SET EXERCISE A:
Write out the passage of the Stratford farm newsletter that opens with the words containing "Our fall education" and closes with "be a farmer!", copying it exactly.

SOURCE DOCUMENT:
## Start

Stratford is renowned for its delicious, healthy potlucks, but apparently, last year’s food was a little on the scarce side! Perhaps too many desserts? Farmer Jeff took it on himself to remedy the situation by cooking plenty of home-raised bratwurst and Italian sausage. They were delicious, and so was the mass of other fabulous savories and sweets. Word must have been passed around!

Our fall education intern, Ilana, has left to complete her associate degree in sustainable agriculture. After some traveling at the end of the year, she hopes to enter Ohio State’s program and possibly become a teacher. Ilana has plenty of hands-on experience on farms in the U.S. and willingly shared her in-depth knowledge. Interestingly, one of the reasons why she may opt to teach is that she found farming can be a solitary, and sometimes lonely occupation. However, she did not share those thoughts with a first-grader, who exclaimed the minute he entered the hay loft that he wanted to be a farmer!

Our other education intern, Calyster, came to Stratford last spring, stayed on as a farm camp intern, and remained as a fall education intern. Stratford is indeed a family. Calyster’s sister was an intern eight years ago when Christa Hein was education director. Christa left to start what has become a very successful business called “Bring the Farm to You.” She loads farm animals into a trailer and takes them to schools and libraries. Calyster interviewed with Christa, and the two will work together this winter until Calyster returns to Stratford in February in time for maple sugar tours.

When the fall colors finally showed their face in the woods and farm, the effect this year was mesmerizing. The trees were so beautiful. Tour guide Kaye Cragg led a group of children and their parents to the pond. The parents, for whom it is often their first visit to Stratford, looked across the still water and saw two brilliantly red slender trees flanking the bird blind and reflecting in the water. They were in awe, just managing to utter the word “splendid.”

Like others in Ohio, we have noticed lots of acorns on the ground this year but fewer black walnuts in certain areas, especially where the sun has dried out the soil on the edge of the woods. These areas went very quickly from containing 2-3 percent moisture to a dry pan a few inches below the ground. The locations where the walnut trees grew in shadow remained moist, and the nuts formed well.

## End

MATERIAL SHOWN:
## Start

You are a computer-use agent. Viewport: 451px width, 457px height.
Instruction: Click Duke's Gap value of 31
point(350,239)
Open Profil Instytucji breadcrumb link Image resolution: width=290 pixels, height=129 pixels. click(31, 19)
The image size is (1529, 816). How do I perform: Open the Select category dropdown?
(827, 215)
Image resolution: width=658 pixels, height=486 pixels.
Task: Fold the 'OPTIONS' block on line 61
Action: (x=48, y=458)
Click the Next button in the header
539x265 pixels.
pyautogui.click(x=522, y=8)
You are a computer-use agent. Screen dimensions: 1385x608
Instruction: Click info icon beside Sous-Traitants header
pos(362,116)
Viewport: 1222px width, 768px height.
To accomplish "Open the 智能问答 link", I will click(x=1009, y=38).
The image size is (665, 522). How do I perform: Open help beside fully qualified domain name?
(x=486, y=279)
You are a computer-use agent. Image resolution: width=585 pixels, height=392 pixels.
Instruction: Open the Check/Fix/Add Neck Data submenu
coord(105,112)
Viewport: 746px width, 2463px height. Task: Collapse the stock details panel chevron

## End

SET EXERCISE B:
Update the listing lines from the one containing "You are a computer-use agent. Screen" through the one containing "coord(105,112)" by changing "header" to "heading" and keeping everything else the same. Return only those lines.

EXERCISE OUTPUT A:
Our fall education intern, Ilana, has left to complete her associate degree in sustainable agriculture. After some traveling at the end of the year, she hopes to enter Ohio State’s program and possibly become a teacher. Ilana has plenty of hands-on experience on farms in the U.S. and willingly shared her in-depth knowledge. Interestingly, one of the reasons why she may opt to teach is that she found farming can be a solitary, and sometimes lonely occupation. However, she did not share those thoughts with a first-grader, who exclaimed the minute he entered the hay loft that he wanted to be a farmer!

EXERCISE OUTPUT B:
You are a computer-use agent. Screen dimensions: 1385x608
Instruction: Click info icon beside Sous-Traitants heading
pos(362,116)
Viewport: 1222px width, 768px height.
To accomplish "Open the 智能问答 link", I will click(x=1009, y=38).
The image size is (665, 522). How do I perform: Open help beside fully qualified domain name?
(x=486, y=279)
You are a computer-use agent. Image resolution: width=585 pixels, height=392 pixels.
Instruction: Open the Check/Fix/Add Neck Data submenu
coord(105,112)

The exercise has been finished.